I don't fully follow yet, but I leave a quick guess: I suspect an instance of HLTPrescaleProvider (created by BPHMonitor) is creating a L1TGlobalUtil which in turn makes a L1TGlobalUtilHelper with empty InputTags, and that could lead to the routine searching for the preferred input collection, then the warning/error (links below).

Just for my education: in IB CMSSW_12_5_X_2022-08-09-1100, I see 11634.911 failing for el8_amd64_gcc1*, but not for slc7_amd64_gcc10. Why is that?


https://github.com/cms-sw/cmssw/blob/e52f99a59bb77ceec0102769446b26c321662ae8/DQMOffline/Trigger/plugins/BPHMonitor.cc#L237 https://github.com/cms-sw/cmssw/blob/e52f99a59bb77ceec0102769446b26c321662ae8/HLTrigger/HLTcore/interface/HLTPrescaleProvider.h#L126 https://github.com/cms-sw/cmssw/blob/e52f99a59bb77ceec0102769446b26c321662ae8/L1Trigger/L1TGlobal/interface/L1TGlobalUtil.h#L255 https://github.com/cms-sw/cmssw/blob/e52f99a59bb77ceec0102769446b26c321662ae8/L1Trigger/L1TGlobal/interface/L1TGlobalUtilHelper.h#L95

Dr15Jones commented 2 years ago

So there appears to be a 'hidden' use of L1TGlobalUtilHelper in BPHMonitor and it is passed the "wrong" configuration.
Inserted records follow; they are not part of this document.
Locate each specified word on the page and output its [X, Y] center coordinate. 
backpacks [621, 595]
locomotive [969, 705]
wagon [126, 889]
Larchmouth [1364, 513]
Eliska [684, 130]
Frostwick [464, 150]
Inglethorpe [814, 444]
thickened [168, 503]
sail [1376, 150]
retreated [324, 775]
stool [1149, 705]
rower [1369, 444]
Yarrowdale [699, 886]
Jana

https://github.com/cms-sw/cmssw/blob/e52f99a59bb77ceec0102769446b26c321662ae8/DQMOffline/Trigger/plugins/BPHMonitor.cc#L237

where the module's full configuration is passed in which goes to https://github.com/cms-sw/cmssw/blob/e52f99a59bb77ceec0102769446b26c321662ae8/HLTrigger/HLTcore/interface/HLTPrescaleProvider.h#L126

which goes to https://github.com/cms-sw/cmssw/blob/e52f99a59bb77ceec0102769446b26c321662ae8/L1Trigger/L1TGlobal/interface/L1TGlobalUtil.h#L255

and finally to

https://github.com/cms-sw/cmssw/blob/e52f99a59bb77ceec0102769446b26c321662ae8/L1Trigger/L1TGlobal/interface/L1TGlobalUtilHelper.h#L107-L117

and the top level configuration for the module (which is what was passed) is of no use here and therefore we get the bad behavior.

Dr15Jones commented 2 years ago

So the question is, what is the purpose of the HLTPrescaleProvider in BPHMonitor and how was is SUPPOSED to be configured?

makortel commented 2 years ago

Just for my education: in IB CMSSW_12_5_X_2022-08-09-1100, I see 11634.911 failing for el8_amd64_gcc1*, but not for slc7_amd64_gcc10. Why is that?

No clue, but I'm also wondering why we see the failures only in the .911 (DD4Hep) and .914 (DDD) workflow variations rather than everywhere.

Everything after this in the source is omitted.